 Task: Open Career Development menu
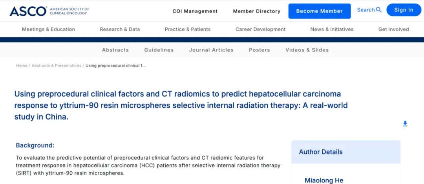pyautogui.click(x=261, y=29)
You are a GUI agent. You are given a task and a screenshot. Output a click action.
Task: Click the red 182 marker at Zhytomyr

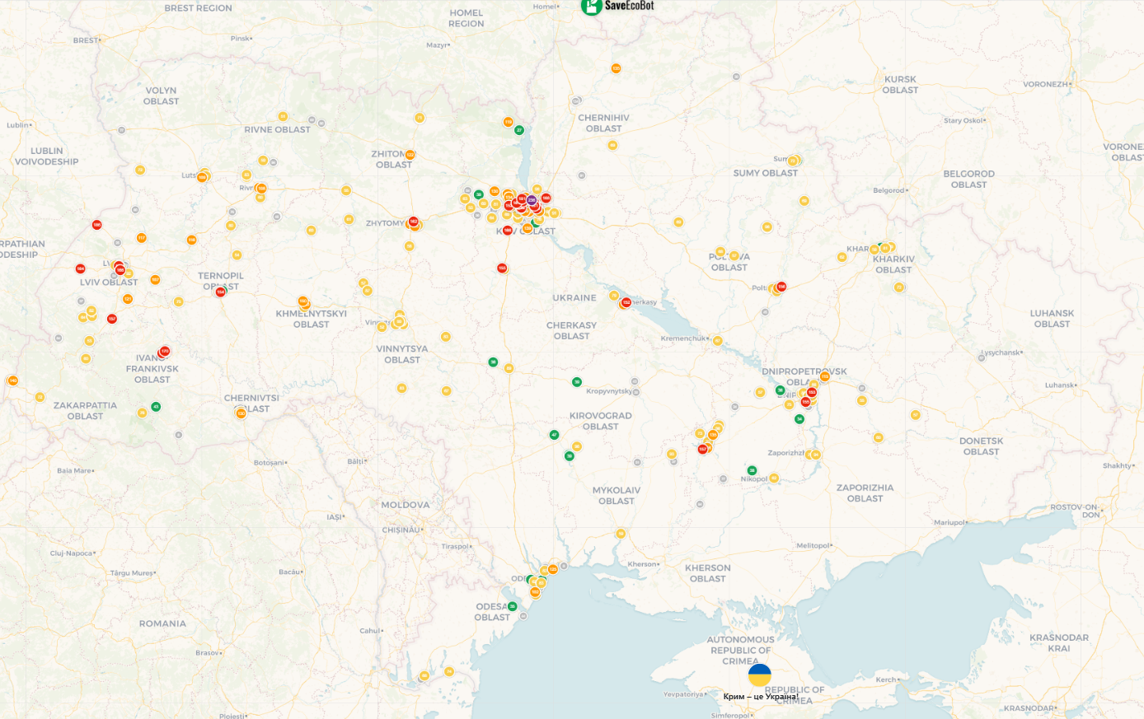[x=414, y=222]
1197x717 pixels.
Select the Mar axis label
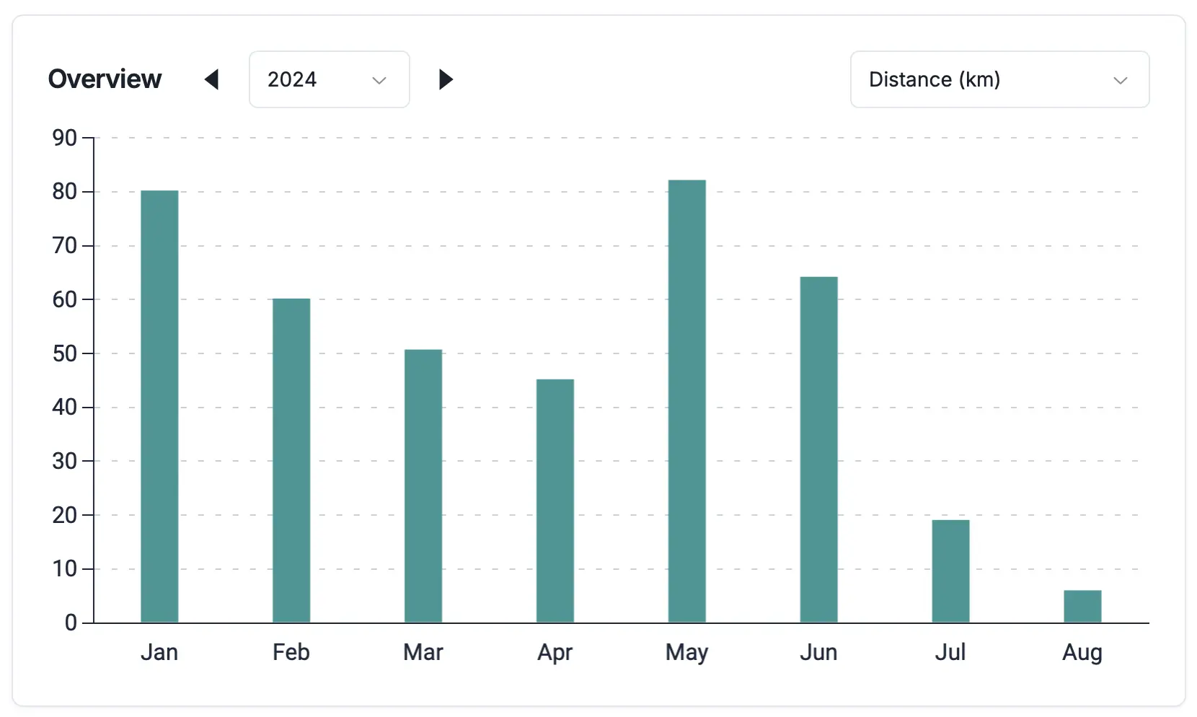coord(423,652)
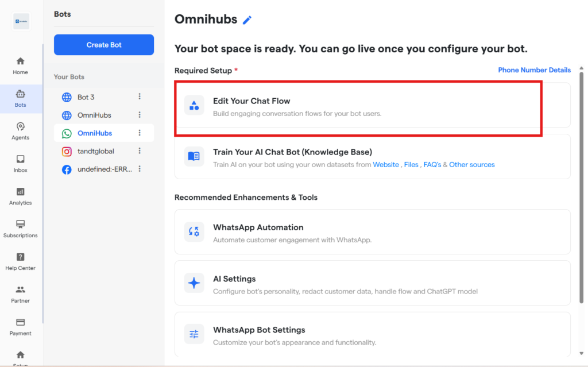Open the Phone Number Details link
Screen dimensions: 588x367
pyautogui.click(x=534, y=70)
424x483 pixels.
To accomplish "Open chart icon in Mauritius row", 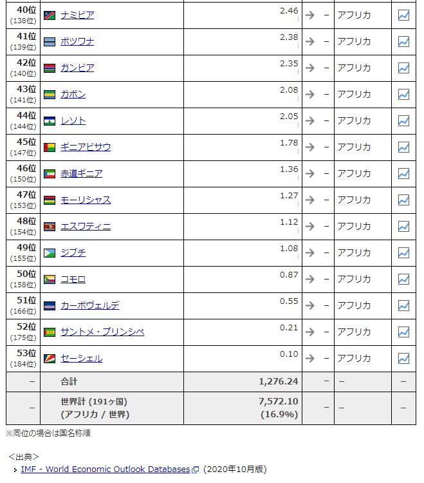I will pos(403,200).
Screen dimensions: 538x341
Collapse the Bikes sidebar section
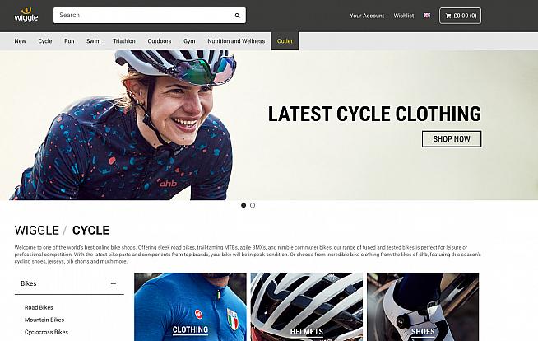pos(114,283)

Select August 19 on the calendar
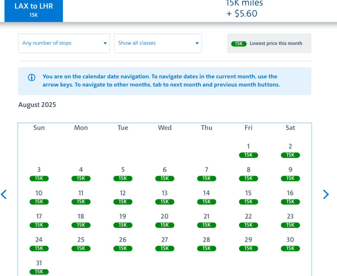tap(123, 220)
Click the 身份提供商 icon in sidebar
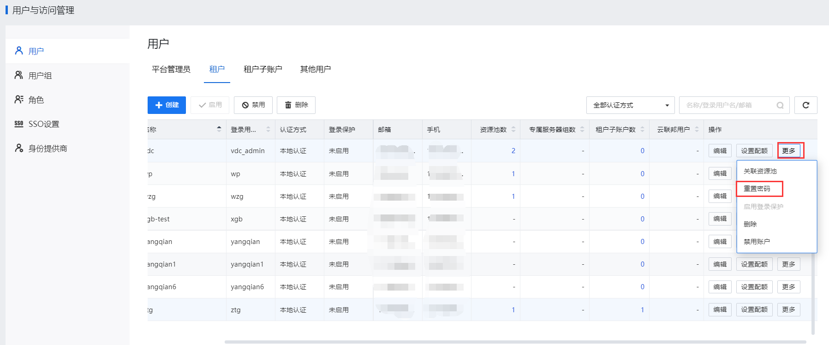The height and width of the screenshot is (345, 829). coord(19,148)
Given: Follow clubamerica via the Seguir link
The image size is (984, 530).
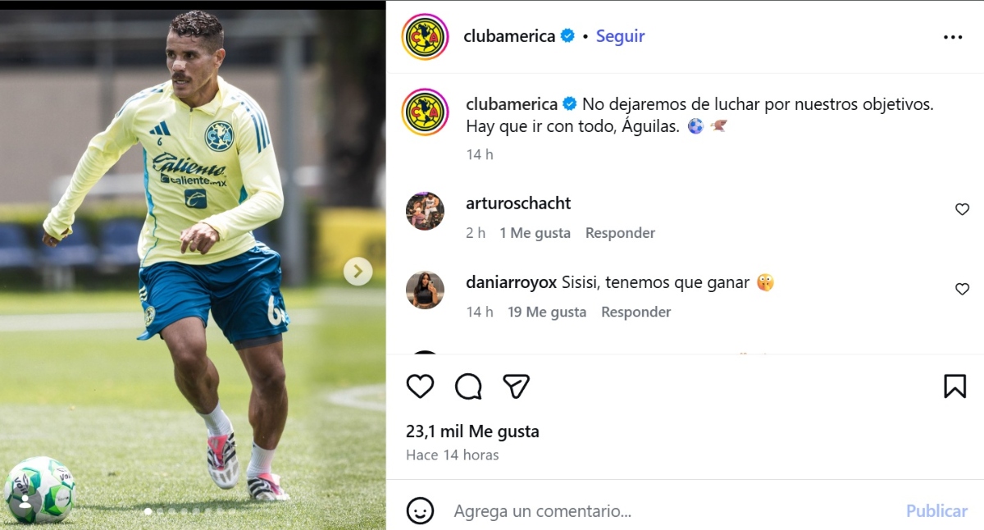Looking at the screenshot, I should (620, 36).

==

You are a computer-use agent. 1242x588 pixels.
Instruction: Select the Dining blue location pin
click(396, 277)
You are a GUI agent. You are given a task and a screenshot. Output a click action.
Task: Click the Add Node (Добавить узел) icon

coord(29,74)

...

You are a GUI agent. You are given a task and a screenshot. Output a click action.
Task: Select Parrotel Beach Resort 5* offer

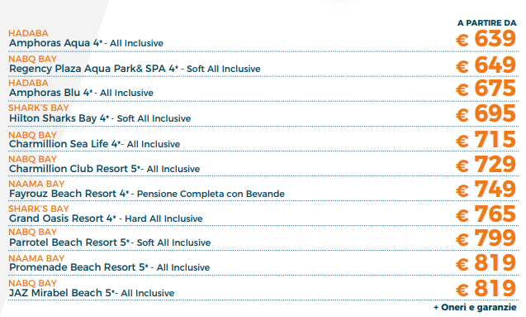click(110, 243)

### What you have to do:
Pick out every line in the data above that contains the string "pixels", and copy each of those lines in full.

### Result of this task:
1197x717 pixels.
424x483 pixels.
You are a computer-use agent. 1242x588 pixels.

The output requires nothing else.